### Exercise objective
When the line containing "Open the bookmarks side panel icon" appears in the entries below, begin printing there and stop after the line containing "Click the Laser"; print each of those lines exactly and no other line.
..............................
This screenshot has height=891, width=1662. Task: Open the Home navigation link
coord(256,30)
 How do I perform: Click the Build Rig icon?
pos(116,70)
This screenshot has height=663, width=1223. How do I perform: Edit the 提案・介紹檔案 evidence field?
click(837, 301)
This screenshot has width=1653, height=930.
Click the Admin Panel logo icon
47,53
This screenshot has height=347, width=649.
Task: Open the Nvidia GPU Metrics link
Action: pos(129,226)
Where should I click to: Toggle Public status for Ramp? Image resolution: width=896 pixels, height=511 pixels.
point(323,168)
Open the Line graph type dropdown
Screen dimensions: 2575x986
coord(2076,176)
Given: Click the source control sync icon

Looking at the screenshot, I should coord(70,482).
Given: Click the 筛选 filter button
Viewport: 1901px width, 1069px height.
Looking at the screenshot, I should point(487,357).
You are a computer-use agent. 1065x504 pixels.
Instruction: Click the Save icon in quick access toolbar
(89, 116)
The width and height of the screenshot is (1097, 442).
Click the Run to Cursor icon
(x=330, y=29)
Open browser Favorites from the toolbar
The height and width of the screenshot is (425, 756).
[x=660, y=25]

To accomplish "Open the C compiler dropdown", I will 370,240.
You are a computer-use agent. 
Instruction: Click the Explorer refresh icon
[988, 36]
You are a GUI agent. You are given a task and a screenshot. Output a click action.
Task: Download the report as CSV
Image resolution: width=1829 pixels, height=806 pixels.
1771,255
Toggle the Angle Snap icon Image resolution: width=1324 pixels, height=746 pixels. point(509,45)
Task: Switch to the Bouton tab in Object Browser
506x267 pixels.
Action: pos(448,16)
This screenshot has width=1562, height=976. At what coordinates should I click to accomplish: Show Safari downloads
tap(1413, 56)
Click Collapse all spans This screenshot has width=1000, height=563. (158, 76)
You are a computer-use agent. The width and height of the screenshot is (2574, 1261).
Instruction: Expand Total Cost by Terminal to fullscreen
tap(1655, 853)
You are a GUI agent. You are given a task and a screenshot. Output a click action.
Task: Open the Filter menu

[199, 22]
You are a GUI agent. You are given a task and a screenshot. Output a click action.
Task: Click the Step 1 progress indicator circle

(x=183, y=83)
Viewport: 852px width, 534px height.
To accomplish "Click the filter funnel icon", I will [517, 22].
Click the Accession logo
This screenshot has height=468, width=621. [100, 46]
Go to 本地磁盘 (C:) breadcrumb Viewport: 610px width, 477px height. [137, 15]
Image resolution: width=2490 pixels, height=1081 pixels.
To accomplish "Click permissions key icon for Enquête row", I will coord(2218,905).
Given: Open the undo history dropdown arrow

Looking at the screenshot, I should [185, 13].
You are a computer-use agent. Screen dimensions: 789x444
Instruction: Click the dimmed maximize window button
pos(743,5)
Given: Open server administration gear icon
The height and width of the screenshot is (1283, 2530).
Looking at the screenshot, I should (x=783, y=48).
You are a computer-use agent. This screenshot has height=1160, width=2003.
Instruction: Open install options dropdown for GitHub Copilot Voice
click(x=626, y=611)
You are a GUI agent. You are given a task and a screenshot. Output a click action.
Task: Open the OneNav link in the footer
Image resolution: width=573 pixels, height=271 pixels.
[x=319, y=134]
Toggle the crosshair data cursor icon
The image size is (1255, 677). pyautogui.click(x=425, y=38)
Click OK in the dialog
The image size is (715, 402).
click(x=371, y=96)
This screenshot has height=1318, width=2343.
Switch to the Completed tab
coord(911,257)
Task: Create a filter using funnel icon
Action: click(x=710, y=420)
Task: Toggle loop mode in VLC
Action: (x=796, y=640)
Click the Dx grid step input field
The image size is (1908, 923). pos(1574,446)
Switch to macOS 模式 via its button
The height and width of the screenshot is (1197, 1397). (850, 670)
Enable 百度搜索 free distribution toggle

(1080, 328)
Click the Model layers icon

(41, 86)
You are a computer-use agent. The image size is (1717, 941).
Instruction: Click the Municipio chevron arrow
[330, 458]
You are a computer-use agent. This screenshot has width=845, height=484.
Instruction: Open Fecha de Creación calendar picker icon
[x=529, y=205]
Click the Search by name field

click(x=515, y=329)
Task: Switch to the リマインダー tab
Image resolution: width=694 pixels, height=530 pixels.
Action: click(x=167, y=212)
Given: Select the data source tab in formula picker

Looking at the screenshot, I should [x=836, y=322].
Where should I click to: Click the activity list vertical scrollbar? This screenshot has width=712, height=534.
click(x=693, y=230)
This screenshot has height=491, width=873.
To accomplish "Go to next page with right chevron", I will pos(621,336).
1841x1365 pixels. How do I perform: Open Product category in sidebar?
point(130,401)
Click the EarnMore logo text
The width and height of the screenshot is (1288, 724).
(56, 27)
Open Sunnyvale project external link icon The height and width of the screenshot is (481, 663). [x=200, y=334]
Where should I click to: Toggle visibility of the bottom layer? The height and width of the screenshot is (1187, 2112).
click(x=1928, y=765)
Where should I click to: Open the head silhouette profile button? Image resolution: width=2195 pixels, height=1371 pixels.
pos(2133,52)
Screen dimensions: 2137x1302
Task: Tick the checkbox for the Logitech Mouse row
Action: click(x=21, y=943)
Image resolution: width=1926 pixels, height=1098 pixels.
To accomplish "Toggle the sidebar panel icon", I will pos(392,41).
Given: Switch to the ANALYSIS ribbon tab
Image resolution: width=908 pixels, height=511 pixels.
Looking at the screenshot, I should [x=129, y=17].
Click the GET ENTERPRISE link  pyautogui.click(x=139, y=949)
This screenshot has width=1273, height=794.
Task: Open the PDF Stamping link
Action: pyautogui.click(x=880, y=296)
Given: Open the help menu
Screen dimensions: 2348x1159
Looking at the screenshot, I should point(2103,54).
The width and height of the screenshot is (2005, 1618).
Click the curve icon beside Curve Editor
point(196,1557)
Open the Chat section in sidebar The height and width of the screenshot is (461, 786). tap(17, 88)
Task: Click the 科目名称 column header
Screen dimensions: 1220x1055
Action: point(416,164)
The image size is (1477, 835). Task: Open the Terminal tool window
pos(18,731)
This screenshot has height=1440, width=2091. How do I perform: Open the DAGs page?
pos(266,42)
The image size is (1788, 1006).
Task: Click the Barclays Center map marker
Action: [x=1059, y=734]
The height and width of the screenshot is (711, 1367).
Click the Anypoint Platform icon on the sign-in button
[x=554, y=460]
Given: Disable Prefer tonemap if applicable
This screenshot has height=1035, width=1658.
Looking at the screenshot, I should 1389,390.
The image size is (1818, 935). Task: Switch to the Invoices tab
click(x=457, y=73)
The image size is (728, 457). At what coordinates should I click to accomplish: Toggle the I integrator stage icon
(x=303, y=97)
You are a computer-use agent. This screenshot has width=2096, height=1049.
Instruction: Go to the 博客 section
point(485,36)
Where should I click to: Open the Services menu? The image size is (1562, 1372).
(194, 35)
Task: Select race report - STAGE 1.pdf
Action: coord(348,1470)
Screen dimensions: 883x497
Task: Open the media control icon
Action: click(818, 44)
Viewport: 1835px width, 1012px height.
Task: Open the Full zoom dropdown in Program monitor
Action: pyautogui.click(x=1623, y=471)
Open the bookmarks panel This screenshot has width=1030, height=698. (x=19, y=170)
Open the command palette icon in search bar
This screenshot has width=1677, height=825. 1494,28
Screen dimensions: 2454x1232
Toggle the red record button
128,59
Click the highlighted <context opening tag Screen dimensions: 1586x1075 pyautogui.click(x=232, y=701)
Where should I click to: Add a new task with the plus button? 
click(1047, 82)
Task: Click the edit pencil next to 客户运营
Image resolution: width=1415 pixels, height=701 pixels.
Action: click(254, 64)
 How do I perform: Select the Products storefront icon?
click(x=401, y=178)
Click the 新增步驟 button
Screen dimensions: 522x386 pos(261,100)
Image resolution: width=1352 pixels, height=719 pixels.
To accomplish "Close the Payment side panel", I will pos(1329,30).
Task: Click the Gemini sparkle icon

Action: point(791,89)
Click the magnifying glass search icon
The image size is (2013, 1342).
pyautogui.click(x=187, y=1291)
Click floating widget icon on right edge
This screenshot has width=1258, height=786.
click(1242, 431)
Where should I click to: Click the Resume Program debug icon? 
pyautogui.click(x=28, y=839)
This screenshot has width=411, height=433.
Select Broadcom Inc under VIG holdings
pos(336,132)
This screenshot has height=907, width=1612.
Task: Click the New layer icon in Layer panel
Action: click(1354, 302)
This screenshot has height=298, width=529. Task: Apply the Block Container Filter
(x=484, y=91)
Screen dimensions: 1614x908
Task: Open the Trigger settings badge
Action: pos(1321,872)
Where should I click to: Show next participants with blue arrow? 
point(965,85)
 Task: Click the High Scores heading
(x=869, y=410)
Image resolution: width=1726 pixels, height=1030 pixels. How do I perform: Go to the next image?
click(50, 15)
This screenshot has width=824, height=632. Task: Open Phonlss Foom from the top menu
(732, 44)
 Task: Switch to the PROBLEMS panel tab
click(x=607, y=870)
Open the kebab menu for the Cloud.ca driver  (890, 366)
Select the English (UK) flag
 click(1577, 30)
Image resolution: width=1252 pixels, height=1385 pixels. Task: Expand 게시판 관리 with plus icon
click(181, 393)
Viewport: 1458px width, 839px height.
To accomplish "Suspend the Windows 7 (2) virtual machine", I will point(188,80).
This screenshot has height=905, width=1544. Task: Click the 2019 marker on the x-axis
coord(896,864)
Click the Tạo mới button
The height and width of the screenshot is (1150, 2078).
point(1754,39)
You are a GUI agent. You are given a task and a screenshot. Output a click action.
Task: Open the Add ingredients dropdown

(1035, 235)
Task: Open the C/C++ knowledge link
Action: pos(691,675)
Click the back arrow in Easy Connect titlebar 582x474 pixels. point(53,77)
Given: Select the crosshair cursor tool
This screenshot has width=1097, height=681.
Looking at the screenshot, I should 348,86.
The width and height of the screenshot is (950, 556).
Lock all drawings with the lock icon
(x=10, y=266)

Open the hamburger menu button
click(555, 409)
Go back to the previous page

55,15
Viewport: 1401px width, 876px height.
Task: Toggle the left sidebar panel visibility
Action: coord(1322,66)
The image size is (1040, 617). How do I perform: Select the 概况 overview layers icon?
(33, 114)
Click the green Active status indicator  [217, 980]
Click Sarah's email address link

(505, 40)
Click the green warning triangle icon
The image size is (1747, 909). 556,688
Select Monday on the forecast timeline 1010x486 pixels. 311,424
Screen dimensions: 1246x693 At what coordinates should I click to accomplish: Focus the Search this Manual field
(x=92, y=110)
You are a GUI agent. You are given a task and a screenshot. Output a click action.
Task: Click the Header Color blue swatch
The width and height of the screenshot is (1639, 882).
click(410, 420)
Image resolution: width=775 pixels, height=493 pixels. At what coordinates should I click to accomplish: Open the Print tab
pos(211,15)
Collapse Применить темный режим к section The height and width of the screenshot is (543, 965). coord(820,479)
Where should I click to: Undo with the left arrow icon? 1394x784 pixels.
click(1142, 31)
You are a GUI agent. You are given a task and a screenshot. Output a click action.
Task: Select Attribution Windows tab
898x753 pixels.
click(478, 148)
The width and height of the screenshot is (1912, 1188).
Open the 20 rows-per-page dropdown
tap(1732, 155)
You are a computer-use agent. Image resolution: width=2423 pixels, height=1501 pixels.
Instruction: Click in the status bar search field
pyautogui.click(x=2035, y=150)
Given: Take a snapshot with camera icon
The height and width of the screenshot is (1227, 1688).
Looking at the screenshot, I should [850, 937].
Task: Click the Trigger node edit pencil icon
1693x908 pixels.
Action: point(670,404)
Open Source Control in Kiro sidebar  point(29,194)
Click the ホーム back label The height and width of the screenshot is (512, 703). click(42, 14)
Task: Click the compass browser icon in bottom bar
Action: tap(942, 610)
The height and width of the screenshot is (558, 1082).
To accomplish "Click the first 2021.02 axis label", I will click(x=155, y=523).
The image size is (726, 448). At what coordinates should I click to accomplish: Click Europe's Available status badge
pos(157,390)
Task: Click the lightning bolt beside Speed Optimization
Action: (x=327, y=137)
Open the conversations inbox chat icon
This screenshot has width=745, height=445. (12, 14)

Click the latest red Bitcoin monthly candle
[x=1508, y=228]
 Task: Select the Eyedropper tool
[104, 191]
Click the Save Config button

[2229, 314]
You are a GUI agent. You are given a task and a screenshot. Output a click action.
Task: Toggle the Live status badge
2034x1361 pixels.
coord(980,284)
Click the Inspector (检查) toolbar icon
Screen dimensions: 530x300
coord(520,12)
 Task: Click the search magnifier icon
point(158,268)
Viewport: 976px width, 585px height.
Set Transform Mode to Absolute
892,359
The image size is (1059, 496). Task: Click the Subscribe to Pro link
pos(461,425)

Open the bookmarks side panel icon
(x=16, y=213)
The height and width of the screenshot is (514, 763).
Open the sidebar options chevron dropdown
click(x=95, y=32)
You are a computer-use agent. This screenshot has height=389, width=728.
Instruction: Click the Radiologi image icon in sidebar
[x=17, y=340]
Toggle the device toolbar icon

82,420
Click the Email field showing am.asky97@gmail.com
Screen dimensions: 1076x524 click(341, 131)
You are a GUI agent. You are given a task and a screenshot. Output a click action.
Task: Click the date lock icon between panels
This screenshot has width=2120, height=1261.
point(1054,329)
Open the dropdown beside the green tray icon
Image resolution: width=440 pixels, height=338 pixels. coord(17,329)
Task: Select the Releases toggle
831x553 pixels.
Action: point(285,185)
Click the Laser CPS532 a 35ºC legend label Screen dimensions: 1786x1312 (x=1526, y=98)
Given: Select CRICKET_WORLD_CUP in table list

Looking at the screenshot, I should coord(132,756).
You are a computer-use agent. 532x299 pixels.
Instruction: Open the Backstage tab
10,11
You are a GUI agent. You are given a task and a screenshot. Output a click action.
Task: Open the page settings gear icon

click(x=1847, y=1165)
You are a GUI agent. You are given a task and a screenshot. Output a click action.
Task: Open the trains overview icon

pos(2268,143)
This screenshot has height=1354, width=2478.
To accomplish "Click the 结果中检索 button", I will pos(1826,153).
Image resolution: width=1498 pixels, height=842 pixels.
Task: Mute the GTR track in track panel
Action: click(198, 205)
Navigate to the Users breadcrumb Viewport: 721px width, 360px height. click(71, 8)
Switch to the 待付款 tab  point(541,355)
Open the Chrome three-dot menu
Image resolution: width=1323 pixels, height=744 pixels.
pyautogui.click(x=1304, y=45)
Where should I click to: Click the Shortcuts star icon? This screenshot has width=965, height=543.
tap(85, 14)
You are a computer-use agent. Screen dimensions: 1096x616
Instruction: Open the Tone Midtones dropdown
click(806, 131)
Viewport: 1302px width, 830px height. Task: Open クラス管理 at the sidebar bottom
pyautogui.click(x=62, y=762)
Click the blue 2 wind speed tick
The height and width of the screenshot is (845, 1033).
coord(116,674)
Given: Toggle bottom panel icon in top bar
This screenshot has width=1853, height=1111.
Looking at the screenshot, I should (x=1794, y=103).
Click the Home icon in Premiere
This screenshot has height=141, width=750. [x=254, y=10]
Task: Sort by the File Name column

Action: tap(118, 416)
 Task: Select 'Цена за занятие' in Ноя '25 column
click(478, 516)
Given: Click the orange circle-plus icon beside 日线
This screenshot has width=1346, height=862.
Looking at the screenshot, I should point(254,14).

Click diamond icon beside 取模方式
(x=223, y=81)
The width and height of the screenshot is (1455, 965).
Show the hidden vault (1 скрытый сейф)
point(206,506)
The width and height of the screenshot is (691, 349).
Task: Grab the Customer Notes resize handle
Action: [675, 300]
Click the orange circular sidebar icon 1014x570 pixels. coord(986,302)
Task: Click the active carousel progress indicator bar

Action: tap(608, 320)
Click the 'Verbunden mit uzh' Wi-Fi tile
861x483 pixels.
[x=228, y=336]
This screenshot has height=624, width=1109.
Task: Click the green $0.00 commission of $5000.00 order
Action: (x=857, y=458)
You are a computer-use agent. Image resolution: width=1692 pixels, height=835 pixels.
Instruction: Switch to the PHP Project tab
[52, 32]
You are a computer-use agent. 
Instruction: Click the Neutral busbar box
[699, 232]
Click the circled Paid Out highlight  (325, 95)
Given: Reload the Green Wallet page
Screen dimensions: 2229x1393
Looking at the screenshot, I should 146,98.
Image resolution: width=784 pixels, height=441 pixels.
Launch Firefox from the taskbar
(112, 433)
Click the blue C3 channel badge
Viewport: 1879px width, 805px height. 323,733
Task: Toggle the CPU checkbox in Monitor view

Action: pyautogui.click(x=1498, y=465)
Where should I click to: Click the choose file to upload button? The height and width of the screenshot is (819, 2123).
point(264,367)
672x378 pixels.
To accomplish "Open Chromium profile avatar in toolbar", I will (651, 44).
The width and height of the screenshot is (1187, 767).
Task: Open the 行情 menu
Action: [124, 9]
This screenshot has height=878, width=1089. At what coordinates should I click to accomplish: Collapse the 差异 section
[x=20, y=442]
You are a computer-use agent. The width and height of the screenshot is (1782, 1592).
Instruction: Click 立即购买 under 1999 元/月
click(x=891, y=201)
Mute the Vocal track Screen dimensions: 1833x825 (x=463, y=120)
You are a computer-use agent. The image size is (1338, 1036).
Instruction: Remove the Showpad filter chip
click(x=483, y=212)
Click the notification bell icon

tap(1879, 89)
..............................
### Result for this exercise
Open the bookmarks side panel icon
(x=16, y=213)
The height and width of the screenshot is (514, 763).
Open the sidebar options chevron dropdown
click(x=95, y=32)
You are a computer-use agent. This screenshot has height=389, width=728.
Instruction: Click the Radiologi image icon in sidebar
[x=17, y=340]
Toggle the device toolbar icon

82,420
Click the Email field showing am.asky97@gmail.com
Screen dimensions: 1076x524 click(341, 131)
You are a GUI agent. You are given a task and a screenshot. Output a click action.
Task: Click the date lock icon between panels
This screenshot has width=2120, height=1261.
point(1054,329)
Open the dropdown beside the green tray icon
Image resolution: width=440 pixels, height=338 pixels. coord(17,329)
Task: Select the Releases toggle
831x553 pixels.
Action: point(285,185)
Click the Laser CPS532 a 35ºC legend label Screen dimensions: 1786x1312 (x=1526, y=98)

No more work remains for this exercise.